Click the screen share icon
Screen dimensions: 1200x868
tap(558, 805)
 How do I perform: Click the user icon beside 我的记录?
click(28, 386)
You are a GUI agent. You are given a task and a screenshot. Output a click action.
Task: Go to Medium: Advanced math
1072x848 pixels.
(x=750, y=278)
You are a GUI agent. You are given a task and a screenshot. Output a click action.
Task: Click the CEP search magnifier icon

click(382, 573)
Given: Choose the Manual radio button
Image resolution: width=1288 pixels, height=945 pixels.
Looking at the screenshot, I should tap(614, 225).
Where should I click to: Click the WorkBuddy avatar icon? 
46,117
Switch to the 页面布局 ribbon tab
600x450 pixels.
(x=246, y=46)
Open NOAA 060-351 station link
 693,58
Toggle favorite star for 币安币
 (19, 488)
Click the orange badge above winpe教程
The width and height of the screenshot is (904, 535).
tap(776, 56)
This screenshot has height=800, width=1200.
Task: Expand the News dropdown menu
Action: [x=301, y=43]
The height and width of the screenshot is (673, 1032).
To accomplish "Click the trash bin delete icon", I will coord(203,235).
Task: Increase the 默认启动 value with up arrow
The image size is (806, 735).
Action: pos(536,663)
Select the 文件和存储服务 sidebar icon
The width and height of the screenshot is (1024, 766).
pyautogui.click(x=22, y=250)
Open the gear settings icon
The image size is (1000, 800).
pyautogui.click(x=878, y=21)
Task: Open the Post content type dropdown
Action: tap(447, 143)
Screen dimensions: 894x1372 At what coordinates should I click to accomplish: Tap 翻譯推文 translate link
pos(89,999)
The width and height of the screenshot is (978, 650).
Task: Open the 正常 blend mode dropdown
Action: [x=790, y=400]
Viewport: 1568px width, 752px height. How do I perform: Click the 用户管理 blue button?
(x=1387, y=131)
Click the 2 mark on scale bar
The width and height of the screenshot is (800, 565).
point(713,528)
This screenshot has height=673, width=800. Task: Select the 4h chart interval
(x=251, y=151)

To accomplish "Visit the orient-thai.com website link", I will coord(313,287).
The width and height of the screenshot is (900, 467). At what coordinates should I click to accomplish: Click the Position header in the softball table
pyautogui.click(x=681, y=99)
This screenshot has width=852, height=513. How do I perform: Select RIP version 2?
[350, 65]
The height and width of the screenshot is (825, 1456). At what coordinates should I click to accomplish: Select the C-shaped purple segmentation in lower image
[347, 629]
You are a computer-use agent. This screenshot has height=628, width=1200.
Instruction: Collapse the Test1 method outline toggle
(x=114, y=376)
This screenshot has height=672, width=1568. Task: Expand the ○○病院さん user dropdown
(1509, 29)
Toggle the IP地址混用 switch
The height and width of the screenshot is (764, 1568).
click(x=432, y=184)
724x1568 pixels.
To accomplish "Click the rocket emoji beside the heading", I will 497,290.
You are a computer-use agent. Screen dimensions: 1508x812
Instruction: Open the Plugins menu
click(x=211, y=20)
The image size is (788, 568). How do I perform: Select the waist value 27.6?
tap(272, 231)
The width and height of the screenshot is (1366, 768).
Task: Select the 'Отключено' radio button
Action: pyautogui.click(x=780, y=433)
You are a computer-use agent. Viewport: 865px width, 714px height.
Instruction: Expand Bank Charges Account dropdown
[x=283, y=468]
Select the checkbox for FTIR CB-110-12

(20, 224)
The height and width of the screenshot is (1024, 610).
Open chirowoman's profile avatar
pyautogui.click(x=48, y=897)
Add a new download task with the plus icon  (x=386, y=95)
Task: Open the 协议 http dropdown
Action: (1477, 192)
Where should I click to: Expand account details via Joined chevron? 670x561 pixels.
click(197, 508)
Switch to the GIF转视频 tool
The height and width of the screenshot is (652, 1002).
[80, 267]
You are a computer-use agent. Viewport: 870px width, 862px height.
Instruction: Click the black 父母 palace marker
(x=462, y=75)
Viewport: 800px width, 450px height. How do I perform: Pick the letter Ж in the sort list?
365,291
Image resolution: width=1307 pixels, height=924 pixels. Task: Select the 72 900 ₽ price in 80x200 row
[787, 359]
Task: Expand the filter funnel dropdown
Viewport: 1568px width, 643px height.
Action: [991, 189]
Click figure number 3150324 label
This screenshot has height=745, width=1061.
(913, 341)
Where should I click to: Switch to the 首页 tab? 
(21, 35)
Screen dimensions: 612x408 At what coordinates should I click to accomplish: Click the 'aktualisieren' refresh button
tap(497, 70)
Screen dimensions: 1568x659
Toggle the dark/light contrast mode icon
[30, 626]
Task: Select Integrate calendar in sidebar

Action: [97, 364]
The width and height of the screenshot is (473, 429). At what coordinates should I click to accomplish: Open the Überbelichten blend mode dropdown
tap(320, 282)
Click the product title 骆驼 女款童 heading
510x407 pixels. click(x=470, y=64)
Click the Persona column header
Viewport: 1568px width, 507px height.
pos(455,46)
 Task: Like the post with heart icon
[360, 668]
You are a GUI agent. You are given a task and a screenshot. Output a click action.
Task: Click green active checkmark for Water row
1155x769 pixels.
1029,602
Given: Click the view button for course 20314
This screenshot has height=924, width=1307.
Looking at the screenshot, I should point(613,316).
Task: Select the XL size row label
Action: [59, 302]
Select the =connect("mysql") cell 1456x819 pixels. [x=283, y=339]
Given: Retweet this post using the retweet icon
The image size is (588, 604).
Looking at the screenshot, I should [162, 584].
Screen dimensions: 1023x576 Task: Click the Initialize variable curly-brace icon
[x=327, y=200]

_How to complete this task_
What you give back should be the lines from the one with "Given: Retweet this" to the end of the data, copied exactly, both ends included.

_Result_
Given: Retweet this post using the retweet icon
The image size is (588, 604).
Looking at the screenshot, I should [162, 584].
Screen dimensions: 1023x576 Task: Click the Initialize variable curly-brace icon
[x=327, y=200]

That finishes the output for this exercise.